Intersections No. 3 · Summer 1997

With this issue of Intersections we have deviated from the pattern of the first two issues which featured a principle paper with several responses. In this issue we feature three principle papers, one with responses, two without, plus a page of poetry and one of reflective bemusement. Instead of the single focus issues we have had in the past we here feature work on three completely different issues: the environment, the education of desire and hiring and personnel policies. Yet all of these essays have the same sub-focus namely the Lutheran college/university, it’s educational mission and its priorities. I am particularly pleased with this issue because of the provocative issues I see raised here. Paul Santmire focusses our attention on the ambiguities about ethics in our own tradition and provokes us to examine the sources of our anti-urban prejudices. He also provides an inspiring picture of what Lutheran education ought to include. Gregg Muilenburg uses an Aristotelian analysis of education to challenge the common Lutheran assumption that a dialogue of faith and reason is the best we can do. Bruce Reichenbach, Wendy McCredie and Harry Jebsen provoke us to explore the dimensions and difficulties of relationship between mission and hiring/promotion priorities at our institutions. Gary Fincke has provided us with two poems that explore surprising meanings of food and eating. Finally Chuck Huff comes clean through honest but not very contrite public confession. There is plenty here to argue with and about. We hope to hear your responses.

I wish to use the rest of my editorial space to recommend a text to your reading. Though I will summarize the focal argument of the book very briefly, my point is not to review it (I hope someone else will take on that task in these pages) but to provoke your reading of it. The book is George Marsden’s The Outrageous Idea of Christian Scholarship, (Oxford, 1997) mentioned and quoted in Reichenbach’s essay.

Marsden tackles head on the prejudice against faith - informed scholarship that is very common in American academic circles. He cites and argues with several influential authors who argue that though it may be appropriate to have one’s scholarship informed by one’s political views or by one’s gender or class - influenced outlook, there is no place in the academy for faith - influenced scholarship. Marsden then goes on to point out that this view is widely held even among most Christian scholars who have a very hard time articulating what difference their faith makes to their scholarship. Christians have thus, for the most part, been silently complicit in the view that faith does not and should not inform really good scholarship. The most interesting and challenging parts of Marsden’s book are the two latter sections where he details excellent examples of Christians whose faith explicitly informs their scholarship and suggests some Christian theological principles that he believes could have a positive effect on Christian scholarship in several fields.

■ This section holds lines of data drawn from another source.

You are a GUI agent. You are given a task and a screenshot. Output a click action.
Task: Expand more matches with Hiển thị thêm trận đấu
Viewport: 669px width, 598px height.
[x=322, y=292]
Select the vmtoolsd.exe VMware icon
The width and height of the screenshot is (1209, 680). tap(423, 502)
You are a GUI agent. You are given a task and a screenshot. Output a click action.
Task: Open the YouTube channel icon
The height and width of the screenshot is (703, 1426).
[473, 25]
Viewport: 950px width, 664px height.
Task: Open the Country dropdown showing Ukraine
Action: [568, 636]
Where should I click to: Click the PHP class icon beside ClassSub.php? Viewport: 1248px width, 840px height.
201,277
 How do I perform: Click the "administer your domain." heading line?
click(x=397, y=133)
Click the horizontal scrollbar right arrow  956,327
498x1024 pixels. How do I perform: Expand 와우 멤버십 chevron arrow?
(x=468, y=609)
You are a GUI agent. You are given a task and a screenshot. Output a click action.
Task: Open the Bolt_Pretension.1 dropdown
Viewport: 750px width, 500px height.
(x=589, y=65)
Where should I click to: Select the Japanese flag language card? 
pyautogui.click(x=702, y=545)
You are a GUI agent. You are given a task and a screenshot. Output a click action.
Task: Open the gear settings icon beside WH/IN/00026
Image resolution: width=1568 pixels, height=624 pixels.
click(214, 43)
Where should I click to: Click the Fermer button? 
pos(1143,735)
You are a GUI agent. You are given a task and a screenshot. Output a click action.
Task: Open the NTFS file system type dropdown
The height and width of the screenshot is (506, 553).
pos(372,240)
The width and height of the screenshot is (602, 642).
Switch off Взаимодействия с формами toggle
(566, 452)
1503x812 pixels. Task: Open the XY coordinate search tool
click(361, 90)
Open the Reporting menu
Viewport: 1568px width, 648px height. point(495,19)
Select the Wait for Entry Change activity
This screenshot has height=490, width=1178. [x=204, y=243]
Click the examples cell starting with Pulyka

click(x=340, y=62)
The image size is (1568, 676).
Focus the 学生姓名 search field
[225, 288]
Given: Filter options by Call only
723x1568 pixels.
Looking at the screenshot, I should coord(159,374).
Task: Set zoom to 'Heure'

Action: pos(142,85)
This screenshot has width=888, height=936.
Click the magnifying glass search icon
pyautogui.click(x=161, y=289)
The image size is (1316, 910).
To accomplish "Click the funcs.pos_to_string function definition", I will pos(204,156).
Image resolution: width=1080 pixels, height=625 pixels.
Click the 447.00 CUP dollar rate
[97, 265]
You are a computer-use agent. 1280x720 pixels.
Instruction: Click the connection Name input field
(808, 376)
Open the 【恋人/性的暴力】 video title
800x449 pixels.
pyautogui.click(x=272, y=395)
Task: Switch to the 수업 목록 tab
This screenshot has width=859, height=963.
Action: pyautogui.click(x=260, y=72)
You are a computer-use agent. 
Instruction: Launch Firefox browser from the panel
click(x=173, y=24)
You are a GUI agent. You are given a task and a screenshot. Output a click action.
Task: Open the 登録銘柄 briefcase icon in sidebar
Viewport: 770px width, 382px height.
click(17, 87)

Those of us who teach in Lutheran colleges and universities like to think that the “Lutheran-ness” of our institutions makes some substantial difference to the sort of institutions we are. But we are usually quite silent when it comes around to answering the question that Marsden raises: How do the particulars of our faith inform our scholarship and consequently the learning and teaching that takes place in our institutions? Does the difference appear only in what we may study (a requirement in religion, a course in Luther)? Or does it also appear in the assumptions we make when we study (assumptions about the nature of humans, the fallibility of knowledge, our relationship to the culture, our responsibility to our neighbor)? Or does it even appear in the way we construct and weigh theories within our disciplines (is a Christian scholar as likely as anybody to be a positivist, a behaviorist, a chaos theorist)?

Calvinists and Christian evangelicals have done a good deal more explicit work on these questions than Lutherans have and have come up with some extremely interesting things in the process (e.g. Nicholas Wollterstorff’s Reason Within the Bounds of Religion and his subsequent Art in Action: Toward a Christian Aesthetic, both published by Eerdmans). I do not want to argue that Lutherans should simply adopt the Calvinist approach to Christian scholarship. What I am suggesting is that Lutheran scholars ought to become sufficiently familiar with the work that Wollterstorff and others have done to be able to state explicitly how our own approach should differ (if it should) from theirs. I believe that this would make a great multi - year project for a team of Lutheran scholars. A project that all of us who teach in Lutheran institutions would benefit from. Run, don’t walk, to your nearest bookstore and add Marsden’s book to the top of your reading stack.